What you need to do ▸ Exactly as they appear, copy the lines from the start of the entries below to the line containing "The width and height of the screenshot is (1512, 792).", both ends included.

Stored records

== Segment start ==

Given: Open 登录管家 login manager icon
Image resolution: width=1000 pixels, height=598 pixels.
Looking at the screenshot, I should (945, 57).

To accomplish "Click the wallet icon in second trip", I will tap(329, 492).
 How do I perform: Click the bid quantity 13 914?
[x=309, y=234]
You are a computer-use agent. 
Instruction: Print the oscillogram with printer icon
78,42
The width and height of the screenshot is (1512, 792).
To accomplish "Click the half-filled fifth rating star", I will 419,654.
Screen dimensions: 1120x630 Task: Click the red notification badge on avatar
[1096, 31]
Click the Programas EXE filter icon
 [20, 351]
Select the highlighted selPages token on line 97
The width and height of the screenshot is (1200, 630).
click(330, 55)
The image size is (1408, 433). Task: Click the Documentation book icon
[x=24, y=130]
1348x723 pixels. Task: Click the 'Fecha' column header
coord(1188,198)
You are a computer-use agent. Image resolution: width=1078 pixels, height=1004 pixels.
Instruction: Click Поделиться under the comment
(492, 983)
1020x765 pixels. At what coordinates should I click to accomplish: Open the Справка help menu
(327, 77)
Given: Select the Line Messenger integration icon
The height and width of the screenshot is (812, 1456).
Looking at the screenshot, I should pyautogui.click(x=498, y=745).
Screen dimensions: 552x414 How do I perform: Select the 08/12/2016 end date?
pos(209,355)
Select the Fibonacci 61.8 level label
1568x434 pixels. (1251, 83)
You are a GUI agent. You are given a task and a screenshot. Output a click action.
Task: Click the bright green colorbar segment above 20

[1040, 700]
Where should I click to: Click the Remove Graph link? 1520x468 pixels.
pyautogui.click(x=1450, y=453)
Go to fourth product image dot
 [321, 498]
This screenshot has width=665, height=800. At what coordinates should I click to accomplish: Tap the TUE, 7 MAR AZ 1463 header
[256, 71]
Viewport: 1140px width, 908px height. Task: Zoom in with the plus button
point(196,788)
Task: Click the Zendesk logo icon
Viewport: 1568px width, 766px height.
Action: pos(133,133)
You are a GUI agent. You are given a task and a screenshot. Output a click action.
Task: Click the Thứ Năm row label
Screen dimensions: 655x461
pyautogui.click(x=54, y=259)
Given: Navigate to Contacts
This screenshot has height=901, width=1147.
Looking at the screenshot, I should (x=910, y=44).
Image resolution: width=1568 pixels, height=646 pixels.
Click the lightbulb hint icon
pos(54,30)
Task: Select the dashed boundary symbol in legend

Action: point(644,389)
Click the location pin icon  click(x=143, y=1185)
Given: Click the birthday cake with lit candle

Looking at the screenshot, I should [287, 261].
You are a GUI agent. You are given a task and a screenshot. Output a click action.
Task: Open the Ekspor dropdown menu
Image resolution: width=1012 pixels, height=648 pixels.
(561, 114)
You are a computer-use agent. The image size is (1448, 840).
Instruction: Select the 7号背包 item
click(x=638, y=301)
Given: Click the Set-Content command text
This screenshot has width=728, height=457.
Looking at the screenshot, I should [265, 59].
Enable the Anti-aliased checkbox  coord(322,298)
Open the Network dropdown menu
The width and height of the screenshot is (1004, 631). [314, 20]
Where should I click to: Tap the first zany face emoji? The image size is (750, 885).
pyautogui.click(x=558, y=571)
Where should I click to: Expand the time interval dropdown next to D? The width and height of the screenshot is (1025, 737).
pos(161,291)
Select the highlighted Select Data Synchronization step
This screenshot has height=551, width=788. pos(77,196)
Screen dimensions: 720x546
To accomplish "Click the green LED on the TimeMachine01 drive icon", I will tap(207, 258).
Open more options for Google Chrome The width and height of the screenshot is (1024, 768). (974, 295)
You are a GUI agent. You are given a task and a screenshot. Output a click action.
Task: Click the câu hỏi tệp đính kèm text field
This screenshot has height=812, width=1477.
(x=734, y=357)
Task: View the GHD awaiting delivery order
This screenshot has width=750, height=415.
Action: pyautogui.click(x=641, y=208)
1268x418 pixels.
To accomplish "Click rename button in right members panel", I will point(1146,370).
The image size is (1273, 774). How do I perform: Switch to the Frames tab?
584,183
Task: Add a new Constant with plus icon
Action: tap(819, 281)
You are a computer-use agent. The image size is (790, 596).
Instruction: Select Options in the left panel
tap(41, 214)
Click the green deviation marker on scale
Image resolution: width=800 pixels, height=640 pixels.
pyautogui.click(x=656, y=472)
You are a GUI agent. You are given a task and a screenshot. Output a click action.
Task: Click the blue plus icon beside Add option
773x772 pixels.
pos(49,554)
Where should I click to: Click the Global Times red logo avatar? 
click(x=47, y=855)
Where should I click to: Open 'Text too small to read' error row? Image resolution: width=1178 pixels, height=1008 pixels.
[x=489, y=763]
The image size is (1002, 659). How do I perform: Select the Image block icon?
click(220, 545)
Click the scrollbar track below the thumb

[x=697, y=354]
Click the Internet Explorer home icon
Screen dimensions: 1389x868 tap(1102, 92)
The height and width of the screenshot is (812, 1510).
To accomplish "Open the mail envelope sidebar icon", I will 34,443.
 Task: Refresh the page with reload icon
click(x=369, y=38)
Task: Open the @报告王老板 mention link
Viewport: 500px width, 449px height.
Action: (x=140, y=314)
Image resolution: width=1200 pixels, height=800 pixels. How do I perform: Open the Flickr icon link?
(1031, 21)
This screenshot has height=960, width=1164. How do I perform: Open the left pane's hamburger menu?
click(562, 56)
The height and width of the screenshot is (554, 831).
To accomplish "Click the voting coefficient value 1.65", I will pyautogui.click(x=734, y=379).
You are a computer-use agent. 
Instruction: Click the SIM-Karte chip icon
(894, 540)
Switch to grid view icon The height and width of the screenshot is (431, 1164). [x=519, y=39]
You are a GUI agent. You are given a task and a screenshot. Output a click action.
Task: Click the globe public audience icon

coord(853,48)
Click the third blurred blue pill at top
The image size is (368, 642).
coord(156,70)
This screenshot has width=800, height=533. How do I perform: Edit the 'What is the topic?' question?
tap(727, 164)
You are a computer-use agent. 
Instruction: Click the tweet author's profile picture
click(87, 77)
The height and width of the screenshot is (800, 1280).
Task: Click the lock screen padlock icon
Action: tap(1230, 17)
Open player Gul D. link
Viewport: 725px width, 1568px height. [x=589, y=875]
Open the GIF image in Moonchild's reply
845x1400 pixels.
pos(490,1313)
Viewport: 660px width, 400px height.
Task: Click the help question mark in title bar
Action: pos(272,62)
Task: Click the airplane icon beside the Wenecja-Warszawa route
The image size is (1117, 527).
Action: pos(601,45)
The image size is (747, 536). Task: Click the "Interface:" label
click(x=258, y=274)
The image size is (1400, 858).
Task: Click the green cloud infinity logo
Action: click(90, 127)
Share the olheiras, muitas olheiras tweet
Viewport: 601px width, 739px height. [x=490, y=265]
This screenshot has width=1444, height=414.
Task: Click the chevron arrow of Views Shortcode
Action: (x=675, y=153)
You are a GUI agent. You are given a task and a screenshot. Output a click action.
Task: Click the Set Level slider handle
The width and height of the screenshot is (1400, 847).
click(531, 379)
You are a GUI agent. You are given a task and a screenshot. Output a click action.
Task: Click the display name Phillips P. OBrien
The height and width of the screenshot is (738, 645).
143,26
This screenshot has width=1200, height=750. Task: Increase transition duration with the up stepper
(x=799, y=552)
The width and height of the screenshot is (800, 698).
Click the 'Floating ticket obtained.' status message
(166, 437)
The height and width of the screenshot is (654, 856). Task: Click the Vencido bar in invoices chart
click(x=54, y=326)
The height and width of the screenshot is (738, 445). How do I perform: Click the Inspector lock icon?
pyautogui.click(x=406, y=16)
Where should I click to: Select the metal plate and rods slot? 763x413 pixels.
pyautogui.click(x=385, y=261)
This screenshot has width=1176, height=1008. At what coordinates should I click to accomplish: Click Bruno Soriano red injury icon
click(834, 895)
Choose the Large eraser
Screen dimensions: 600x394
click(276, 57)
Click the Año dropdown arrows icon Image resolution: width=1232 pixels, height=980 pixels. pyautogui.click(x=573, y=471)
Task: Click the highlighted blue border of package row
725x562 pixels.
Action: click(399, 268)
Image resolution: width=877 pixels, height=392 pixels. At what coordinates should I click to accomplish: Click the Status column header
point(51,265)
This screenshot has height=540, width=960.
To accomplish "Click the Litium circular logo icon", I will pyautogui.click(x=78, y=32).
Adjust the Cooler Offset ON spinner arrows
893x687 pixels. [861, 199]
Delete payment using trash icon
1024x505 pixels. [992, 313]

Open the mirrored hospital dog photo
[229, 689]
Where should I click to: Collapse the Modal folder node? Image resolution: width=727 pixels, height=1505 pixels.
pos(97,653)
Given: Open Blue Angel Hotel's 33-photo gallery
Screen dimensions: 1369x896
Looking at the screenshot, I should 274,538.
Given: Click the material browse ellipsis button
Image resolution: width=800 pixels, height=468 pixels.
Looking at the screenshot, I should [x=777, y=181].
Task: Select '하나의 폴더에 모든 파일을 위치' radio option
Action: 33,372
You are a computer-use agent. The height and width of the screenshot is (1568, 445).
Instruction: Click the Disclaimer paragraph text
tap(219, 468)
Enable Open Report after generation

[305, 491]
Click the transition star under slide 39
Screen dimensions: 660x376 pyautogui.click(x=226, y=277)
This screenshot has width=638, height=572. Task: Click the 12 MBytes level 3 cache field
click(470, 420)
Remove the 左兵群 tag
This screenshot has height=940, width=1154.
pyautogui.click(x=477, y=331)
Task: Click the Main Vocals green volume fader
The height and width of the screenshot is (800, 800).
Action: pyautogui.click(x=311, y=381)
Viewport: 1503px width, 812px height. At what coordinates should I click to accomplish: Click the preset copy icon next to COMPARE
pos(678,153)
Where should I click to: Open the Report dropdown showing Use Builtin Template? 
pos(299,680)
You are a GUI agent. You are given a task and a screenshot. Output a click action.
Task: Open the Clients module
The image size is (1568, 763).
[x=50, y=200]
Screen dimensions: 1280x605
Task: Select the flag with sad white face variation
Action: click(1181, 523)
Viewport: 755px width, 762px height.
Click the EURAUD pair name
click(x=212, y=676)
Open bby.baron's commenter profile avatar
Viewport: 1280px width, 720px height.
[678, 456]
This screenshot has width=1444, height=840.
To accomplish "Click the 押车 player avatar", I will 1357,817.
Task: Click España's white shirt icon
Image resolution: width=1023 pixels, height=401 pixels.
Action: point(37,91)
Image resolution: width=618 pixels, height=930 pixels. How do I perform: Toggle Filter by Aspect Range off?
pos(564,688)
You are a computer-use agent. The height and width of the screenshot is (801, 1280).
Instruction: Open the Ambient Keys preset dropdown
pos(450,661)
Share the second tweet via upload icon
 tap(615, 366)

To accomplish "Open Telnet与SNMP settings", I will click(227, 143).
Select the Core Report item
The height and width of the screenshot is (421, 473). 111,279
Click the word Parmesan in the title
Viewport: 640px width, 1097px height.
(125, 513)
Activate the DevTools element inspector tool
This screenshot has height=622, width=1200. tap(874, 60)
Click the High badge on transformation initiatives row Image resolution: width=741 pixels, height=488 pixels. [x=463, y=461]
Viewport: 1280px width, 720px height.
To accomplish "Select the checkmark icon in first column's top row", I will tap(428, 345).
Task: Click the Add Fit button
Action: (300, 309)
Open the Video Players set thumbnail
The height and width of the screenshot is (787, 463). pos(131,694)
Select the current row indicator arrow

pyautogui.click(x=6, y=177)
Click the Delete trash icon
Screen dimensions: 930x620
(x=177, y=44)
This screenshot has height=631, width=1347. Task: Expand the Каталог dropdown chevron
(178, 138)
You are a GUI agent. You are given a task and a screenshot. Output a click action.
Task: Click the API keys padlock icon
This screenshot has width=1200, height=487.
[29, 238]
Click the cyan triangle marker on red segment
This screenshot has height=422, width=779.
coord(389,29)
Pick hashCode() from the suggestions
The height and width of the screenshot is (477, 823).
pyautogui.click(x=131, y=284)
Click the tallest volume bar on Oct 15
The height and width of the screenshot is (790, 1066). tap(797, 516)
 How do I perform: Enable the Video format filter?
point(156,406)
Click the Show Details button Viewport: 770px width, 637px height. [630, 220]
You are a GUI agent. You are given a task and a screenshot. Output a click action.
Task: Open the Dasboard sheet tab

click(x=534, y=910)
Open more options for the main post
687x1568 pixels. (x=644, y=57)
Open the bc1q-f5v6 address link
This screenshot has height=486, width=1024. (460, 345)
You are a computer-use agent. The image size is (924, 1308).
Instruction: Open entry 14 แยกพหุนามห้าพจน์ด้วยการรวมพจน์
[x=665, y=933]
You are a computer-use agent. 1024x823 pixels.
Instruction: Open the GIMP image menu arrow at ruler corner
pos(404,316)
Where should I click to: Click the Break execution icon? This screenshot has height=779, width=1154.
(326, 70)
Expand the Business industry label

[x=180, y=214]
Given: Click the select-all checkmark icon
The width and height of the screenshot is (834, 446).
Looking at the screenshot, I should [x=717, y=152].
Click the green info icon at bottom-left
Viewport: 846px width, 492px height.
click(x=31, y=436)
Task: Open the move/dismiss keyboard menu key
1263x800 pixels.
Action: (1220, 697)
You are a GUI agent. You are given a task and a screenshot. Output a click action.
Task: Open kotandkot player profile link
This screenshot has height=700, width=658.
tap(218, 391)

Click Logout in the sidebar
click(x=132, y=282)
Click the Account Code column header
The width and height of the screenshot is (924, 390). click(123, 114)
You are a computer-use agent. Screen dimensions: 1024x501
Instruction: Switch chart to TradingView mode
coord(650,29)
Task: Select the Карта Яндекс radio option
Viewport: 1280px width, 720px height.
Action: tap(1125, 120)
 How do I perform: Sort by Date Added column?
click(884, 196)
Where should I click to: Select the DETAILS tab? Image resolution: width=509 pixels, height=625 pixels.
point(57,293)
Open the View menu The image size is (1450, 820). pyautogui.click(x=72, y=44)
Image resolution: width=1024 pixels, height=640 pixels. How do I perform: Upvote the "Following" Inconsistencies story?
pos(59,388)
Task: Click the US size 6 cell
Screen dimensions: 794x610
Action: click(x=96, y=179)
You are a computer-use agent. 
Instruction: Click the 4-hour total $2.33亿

== Segment end ==

Result of this exercise ▸
Given: Open 登录管家 login manager icon
Image resolution: width=1000 pixels, height=598 pixels.
Looking at the screenshot, I should (945, 57).

To accomplish "Click the wallet icon in second trip", I will tap(329, 492).
 How do I perform: Click the bid quantity 13 914?
[x=309, y=234]
You are a computer-use agent. 
Instruction: Print the oscillogram with printer icon
78,42
The width and height of the screenshot is (1512, 792).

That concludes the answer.